(Rows from a dataset for screen grounding)
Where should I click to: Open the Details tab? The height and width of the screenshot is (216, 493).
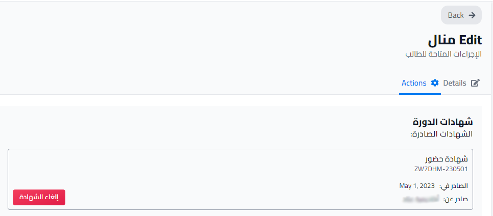click(x=455, y=83)
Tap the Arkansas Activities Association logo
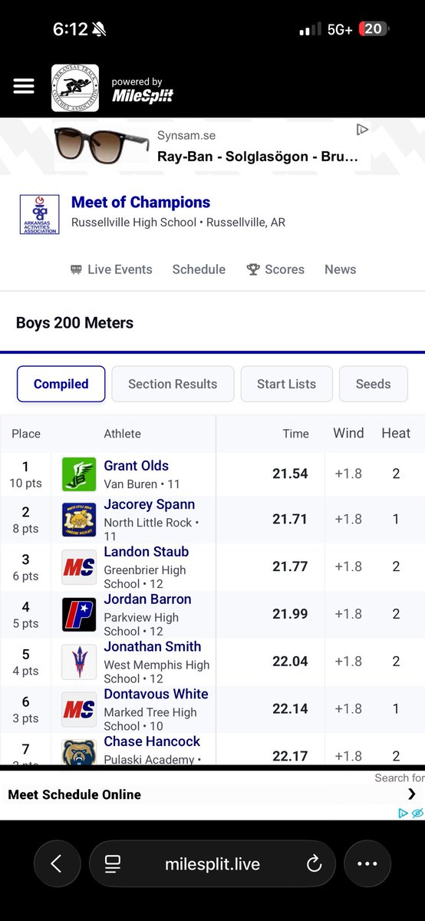425x921 pixels. [39, 214]
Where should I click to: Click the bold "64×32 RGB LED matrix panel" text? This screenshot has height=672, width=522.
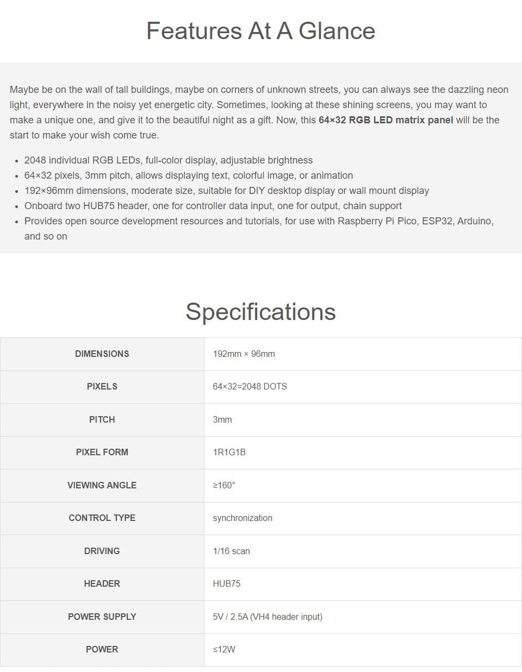386,120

Given task: Edit the records above so that every instance of "Where should I click to" becomes "Where do I click to", with all else left the same. Omit the pictures from your output.

Solution to this problem:
Where do I click to: Open the Details tab? The height and width of the screenshot is (216, 493).
click(x=455, y=83)
Tap the Arkansas Activities Association logo
425x921 pixels. [39, 214]
Where do I click to: Click the bold "64×32 RGB LED matrix panel" text? This screenshot has height=672, width=522.
386,120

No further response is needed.